Hydrogen sulfide (H 2 S), a third gasotransmitter, has been confirmed as playing a major role in diverse biological processes such as vascular relaxation, insulin secretion, inflammation and apoptosis. Cystathionine β -Synthase (CBS) and cystathionine γ -lyase (CSE) are major biosynthetic enzymes of H 2 S. Much interest has been focused on H 2 S as a potent vasorelaxative substance, since CSE knockout mice developed hypertension. In the normal kidney, both CBS and CSE are expressed in the proximal tubules, but not in the glomeruli or distal tubules. Administration of the H 2 S donor sodium hydrosulfide (NaHS) increased peritubular capillary (PTC) diameter and blood flow. In the models of DN, we reported that hyperglycemia reduces the expression of eNOS in the glomeruli, thereby reducing NO production and inducing typical pathological glomerular lesions of DN. However, the precise roles of H 2 S in DN have not been fully identified. In a spontaneous diabetic model CSE expression was markedly reduced, whereas CBS expression was unaffected.
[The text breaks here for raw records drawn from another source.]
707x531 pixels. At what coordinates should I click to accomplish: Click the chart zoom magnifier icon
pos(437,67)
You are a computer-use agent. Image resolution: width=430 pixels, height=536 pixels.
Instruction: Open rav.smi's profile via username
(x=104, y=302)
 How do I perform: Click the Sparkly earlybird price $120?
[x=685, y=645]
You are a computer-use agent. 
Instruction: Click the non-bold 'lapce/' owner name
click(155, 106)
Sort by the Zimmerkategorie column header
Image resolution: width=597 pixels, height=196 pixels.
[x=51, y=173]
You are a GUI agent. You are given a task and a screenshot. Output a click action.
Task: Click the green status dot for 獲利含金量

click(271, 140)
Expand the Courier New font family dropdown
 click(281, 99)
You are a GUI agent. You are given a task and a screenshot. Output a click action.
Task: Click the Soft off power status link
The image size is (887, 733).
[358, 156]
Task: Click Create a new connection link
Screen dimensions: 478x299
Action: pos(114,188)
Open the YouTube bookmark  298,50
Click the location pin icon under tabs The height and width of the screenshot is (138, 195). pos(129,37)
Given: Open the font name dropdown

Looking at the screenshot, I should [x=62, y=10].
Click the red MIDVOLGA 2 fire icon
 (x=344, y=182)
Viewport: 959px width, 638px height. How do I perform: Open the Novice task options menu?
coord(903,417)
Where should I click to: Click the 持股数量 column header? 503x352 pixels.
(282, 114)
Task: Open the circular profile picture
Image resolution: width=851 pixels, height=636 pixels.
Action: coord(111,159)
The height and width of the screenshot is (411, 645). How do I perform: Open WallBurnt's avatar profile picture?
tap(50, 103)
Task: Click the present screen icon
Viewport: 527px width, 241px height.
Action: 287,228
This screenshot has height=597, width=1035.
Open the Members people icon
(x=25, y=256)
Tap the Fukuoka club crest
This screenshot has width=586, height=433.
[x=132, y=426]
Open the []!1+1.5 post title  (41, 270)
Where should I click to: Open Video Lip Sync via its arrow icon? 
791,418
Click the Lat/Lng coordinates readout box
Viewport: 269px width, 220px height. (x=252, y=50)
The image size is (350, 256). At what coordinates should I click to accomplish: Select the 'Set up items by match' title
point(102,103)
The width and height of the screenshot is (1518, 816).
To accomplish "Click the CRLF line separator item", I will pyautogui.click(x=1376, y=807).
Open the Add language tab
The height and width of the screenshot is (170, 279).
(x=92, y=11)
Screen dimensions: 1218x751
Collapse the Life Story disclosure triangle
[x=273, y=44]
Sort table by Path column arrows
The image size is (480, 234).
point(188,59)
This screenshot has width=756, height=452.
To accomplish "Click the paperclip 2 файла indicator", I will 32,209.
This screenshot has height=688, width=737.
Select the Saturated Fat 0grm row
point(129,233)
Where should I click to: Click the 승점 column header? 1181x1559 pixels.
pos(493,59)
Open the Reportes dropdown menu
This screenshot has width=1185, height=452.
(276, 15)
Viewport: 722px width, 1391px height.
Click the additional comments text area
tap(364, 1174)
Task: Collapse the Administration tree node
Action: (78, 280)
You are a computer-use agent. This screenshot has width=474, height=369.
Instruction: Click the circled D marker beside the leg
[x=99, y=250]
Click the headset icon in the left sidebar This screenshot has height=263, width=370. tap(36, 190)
Progressive DN showed vasoconstriction and a loss of blood flow in PTC that was ameliorated by the NaHS treatment. The biological profile of CSE resembles that of eNOS. These findings suggest that both H 2 S and NO might share the role of regulation of tubulointerstitial microcirculation. H 2 S could represent a target of treatment for ischemic injury in DN.